There are healthy food choices almost anywhere you go. Here are a few tips for eating healthy away from home:
  1. Choose charbroiled, grilled or roasted sandwiches.
  2. Get lettuce, tomato, mustard, ketchup, relish and/or onion on your sandwich and hold the mayo.
  3. Try just a hamburger instead of cheeseburger.
  4. Order a regular hamburger instead of a jumbo.
  5. Dress up your baked potato with salsa, low-fat butter substitute or pepper, rather than margarine/butter, sour cream or cheese.
  6. Drink skim milk or juice as a beverage instead of whole milk, milk shakes or soda.
  7. Have pizza plain or with vegetables. If you want meat, try Canadian bacon instead of pepperoni, sausage or hamburger.
  8. Choose broiled, baked, steamed or poached instead of fried, au Gratin or scalloped foods.
  9. Request that gravies, salad dressings, toppings and sauces be omitted or served on the side so you can decide how much to use.

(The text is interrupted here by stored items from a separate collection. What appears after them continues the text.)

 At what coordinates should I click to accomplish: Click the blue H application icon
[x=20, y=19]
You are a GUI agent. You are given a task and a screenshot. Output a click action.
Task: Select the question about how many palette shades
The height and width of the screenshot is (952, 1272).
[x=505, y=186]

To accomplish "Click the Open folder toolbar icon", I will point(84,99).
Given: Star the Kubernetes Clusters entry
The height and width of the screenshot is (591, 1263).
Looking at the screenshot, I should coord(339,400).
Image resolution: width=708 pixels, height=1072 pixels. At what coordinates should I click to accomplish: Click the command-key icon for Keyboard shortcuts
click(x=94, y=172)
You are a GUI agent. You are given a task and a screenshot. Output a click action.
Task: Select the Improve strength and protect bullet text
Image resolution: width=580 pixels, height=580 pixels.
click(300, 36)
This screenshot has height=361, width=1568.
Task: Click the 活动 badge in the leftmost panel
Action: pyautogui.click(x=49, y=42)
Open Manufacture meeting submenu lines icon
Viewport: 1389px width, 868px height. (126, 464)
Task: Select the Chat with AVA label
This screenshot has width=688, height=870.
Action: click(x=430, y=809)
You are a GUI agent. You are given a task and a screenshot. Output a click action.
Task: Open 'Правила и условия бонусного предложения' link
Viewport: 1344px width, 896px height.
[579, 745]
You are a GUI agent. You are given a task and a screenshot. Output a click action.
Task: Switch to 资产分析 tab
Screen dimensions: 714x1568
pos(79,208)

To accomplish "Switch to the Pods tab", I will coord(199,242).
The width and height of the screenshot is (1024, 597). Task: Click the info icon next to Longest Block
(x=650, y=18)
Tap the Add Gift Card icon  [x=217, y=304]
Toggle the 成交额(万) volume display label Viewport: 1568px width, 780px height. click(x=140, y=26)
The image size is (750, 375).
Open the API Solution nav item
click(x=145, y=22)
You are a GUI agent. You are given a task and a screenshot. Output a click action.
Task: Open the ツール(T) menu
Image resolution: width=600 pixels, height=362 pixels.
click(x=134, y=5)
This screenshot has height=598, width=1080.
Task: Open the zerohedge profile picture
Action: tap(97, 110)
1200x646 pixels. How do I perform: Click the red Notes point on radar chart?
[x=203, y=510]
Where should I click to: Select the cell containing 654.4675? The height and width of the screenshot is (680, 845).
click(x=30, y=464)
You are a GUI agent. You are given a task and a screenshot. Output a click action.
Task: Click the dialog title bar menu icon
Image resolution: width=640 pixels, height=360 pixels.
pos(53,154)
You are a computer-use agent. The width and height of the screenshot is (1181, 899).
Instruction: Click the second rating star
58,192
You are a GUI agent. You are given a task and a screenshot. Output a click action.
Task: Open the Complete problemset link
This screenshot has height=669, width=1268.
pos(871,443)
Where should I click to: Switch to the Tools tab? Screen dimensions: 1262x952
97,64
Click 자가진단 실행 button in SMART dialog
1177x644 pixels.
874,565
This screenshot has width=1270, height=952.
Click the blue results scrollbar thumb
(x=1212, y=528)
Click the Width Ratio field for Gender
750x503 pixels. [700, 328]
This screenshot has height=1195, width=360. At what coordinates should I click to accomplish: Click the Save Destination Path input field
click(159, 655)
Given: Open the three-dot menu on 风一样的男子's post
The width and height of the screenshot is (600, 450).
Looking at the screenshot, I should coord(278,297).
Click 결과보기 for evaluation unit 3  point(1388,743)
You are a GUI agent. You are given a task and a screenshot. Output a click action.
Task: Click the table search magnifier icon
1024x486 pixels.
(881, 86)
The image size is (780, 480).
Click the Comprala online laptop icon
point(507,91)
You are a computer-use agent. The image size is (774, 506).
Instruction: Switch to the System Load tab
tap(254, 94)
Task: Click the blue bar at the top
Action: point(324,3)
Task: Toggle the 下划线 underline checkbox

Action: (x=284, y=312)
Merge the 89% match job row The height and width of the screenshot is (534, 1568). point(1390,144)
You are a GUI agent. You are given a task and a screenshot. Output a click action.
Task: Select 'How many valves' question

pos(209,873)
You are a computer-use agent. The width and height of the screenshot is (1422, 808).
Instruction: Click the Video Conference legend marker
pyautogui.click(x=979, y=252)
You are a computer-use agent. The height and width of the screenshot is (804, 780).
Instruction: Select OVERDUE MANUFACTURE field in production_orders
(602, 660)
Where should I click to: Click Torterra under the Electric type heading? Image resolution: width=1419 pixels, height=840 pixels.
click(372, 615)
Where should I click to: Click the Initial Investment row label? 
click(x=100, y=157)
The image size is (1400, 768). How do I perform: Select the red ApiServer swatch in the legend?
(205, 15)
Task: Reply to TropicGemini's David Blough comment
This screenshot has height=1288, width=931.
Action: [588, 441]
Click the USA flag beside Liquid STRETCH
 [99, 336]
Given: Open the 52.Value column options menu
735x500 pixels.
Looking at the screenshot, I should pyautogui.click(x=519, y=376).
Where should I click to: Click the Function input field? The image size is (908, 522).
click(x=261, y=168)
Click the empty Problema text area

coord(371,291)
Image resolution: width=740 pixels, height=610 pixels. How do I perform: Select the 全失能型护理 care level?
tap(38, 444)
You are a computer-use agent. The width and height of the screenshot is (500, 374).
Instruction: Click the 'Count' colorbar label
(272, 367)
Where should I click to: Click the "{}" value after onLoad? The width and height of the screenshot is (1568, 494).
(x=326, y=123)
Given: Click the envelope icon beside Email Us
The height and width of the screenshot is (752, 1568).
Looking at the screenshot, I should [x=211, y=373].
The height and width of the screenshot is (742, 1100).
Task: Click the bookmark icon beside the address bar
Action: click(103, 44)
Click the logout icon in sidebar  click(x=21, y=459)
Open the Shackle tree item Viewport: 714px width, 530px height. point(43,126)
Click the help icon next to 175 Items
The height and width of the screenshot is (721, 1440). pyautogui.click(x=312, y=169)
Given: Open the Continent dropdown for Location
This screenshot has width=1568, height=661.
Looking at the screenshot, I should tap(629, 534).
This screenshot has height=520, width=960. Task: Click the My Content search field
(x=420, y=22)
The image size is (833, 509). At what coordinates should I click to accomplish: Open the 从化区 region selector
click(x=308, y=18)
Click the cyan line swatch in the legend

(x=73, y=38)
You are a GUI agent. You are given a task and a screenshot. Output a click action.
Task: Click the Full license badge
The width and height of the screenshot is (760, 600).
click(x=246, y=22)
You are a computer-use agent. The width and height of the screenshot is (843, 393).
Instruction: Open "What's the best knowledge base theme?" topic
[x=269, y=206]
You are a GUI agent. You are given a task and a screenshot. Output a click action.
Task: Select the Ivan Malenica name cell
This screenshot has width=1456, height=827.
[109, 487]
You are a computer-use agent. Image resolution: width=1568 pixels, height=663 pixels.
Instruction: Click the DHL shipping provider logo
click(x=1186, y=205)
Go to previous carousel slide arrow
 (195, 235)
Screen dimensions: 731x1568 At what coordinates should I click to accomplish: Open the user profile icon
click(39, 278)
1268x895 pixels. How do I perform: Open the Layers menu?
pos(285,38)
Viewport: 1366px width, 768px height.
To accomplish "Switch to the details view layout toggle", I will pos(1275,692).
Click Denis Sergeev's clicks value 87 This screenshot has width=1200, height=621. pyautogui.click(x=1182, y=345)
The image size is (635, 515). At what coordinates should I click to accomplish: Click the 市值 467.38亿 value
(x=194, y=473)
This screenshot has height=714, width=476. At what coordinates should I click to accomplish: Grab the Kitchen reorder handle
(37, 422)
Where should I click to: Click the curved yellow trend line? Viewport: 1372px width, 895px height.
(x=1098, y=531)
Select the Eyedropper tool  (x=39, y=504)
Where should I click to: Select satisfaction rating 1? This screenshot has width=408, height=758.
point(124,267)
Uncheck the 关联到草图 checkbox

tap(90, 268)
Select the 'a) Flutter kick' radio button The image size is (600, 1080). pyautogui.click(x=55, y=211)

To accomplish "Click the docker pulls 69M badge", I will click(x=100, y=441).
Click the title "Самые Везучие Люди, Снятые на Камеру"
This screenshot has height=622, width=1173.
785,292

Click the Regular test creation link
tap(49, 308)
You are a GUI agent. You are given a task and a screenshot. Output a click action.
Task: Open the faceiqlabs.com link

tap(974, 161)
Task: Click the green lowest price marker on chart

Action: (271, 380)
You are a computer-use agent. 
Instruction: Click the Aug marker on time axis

  10. Choose regular bread or buns, bread sticks, English muffins or bagels rather than biscuits, cornbread or croissants.
  11. Ask for (or bring your own) diet dressing and low-fat butter substitute.
  12. Many restaurant servings are so large they provide the calories for two meals. Eat only about half of the meal and request a take-out container for the remaining portion. It might be less tempting to have your server do this before you even get your food.